Ramzan nights in 1947 did not see much activity in the Walled City. Some shops were open in Matia Mahal, Hauz Qazi, Ballimaran, Chandni Chowk and Fatehpuri. It was from these that rozadars brought their requirements for the last meal before the fast. The Imam of Jama Masjid (grandfather of the present one) went to the mosque with an escort to conduct prayers. But in the middle of the night the eeriness was pierced by the baritone exhortation of an old faqir, Ramzani, who sometimes broke out into a song urging the faithful to abandon sleep and get up for Sehari in time. The stars were still shining in the autumnal sky when he made his rounds, unmindful of the risk he faced from hostile elements.
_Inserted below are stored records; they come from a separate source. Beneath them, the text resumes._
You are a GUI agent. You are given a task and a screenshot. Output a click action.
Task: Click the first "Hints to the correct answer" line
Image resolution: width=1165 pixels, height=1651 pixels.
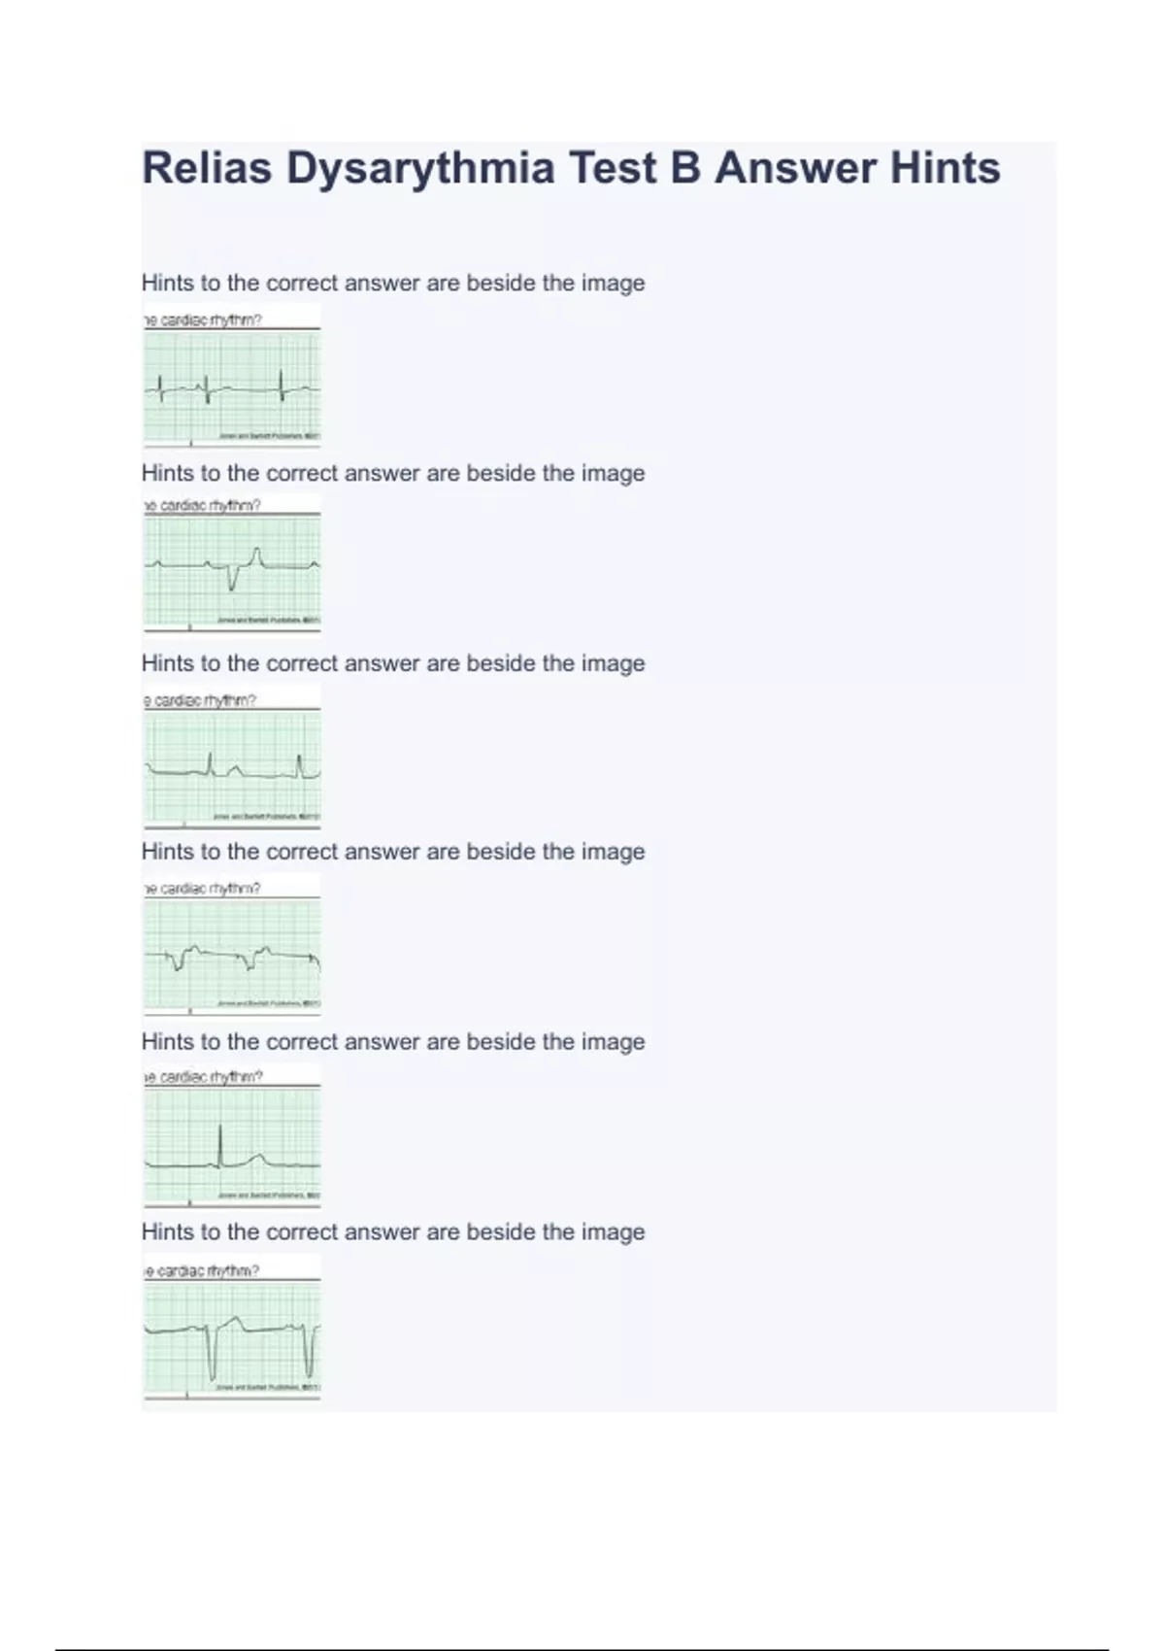[393, 284]
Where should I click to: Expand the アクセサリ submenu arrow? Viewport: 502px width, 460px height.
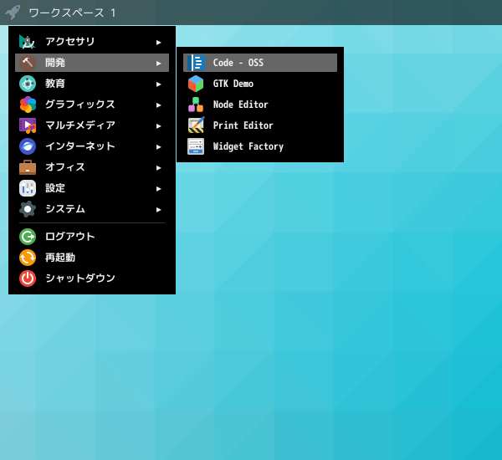pyautogui.click(x=159, y=42)
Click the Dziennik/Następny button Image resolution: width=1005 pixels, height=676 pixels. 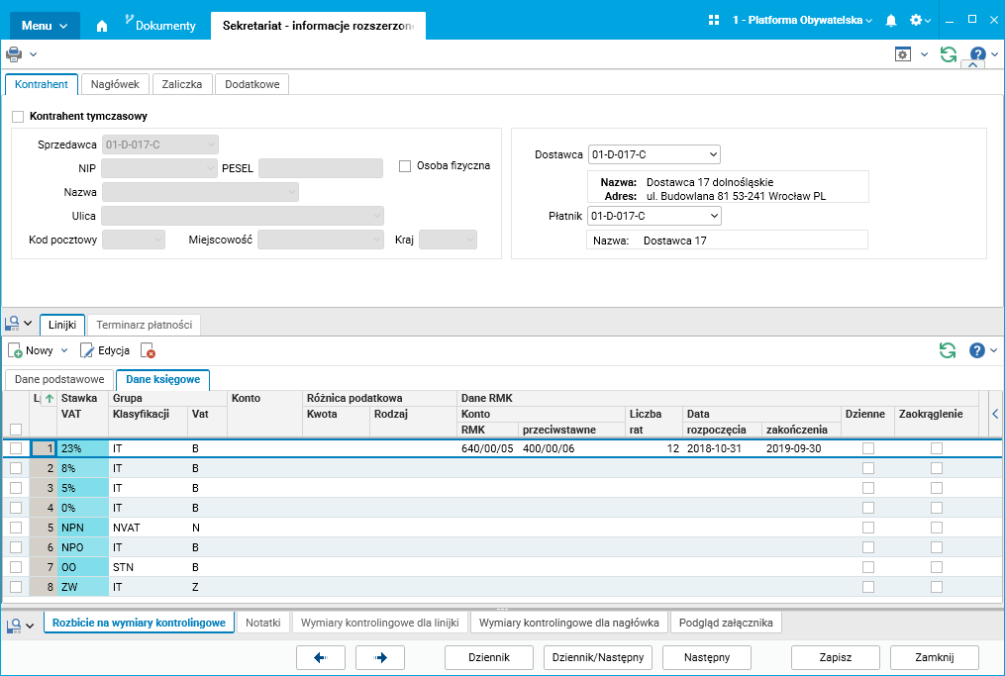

Kalloo's tea shop in Machhliwalan attracted a lot of youths who drank “randibaz chai” (half tea half milk) and ate suji biscuits, a speciality those days. Some however preferred to have slices of double roti (loaf bread) made by the local nanbais, soaked in milk, as a light repast before the roza. Then one night Ramzani was attacked by some ruffians who had sneaked in from Daryaganj. His cries did not go unheeded and young men armed with lathis soon came to his rescue. A few days later the shrine of Kalimullah was vandalised and in the following week a beggar woman was criminally assaulted near Edward Park and a namazi wounded in the neck by a turbaned refugee armed with a sword. However these incidents did not disturb the peace and Id-ul-Fitr was celebrated, albeit on a subdued note, after the end of the most tension-ridden Ramzan in Delhi.